-- begin Provided data --

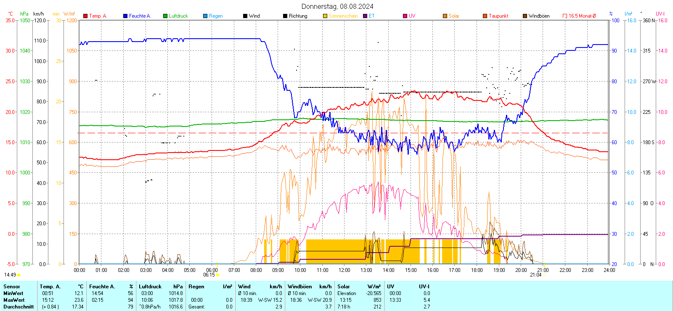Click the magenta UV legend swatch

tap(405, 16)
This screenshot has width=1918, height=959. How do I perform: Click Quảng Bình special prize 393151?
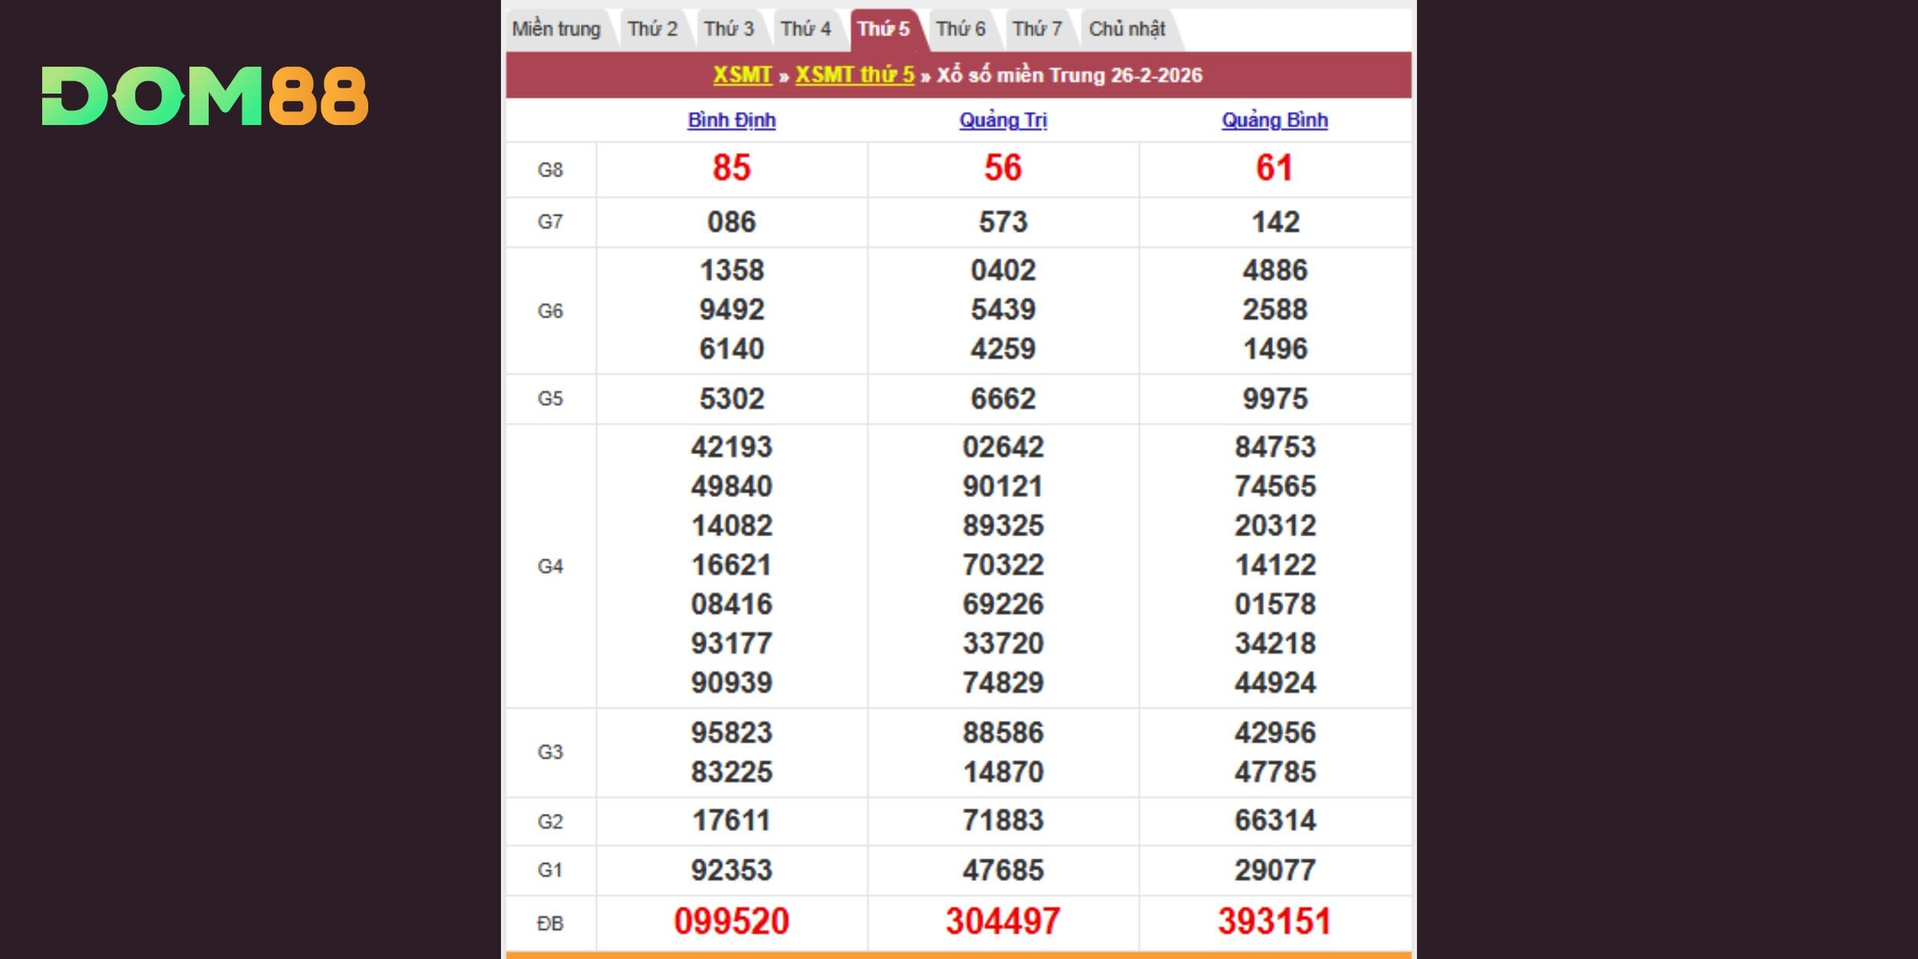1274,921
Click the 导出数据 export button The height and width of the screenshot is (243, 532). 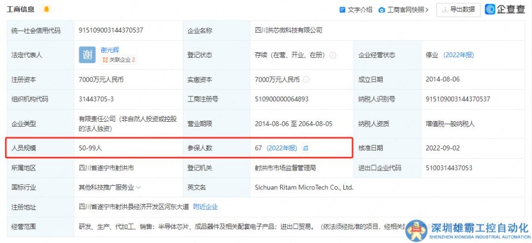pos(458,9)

-- end Provided data --
-- begin Provided data --

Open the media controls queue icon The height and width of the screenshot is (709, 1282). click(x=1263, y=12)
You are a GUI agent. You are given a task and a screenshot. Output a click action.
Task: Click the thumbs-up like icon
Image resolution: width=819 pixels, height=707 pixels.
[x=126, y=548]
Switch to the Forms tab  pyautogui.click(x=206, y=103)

-- end Provided data --

| The request |
Write out everything from the line containing "Open the media" down to the line containing "Switch to the", substituting "heart" for "thumbs-up" and leaving the rest unchanged.

| Answer to the task |
Open the media controls queue icon The height and width of the screenshot is (709, 1282). click(x=1263, y=12)
You are a GUI agent. You are given a task and a screenshot. Output a click action.
Task: Click the heart like icon
Image resolution: width=819 pixels, height=707 pixels.
[x=126, y=548]
Switch to the Forms tab  pyautogui.click(x=206, y=103)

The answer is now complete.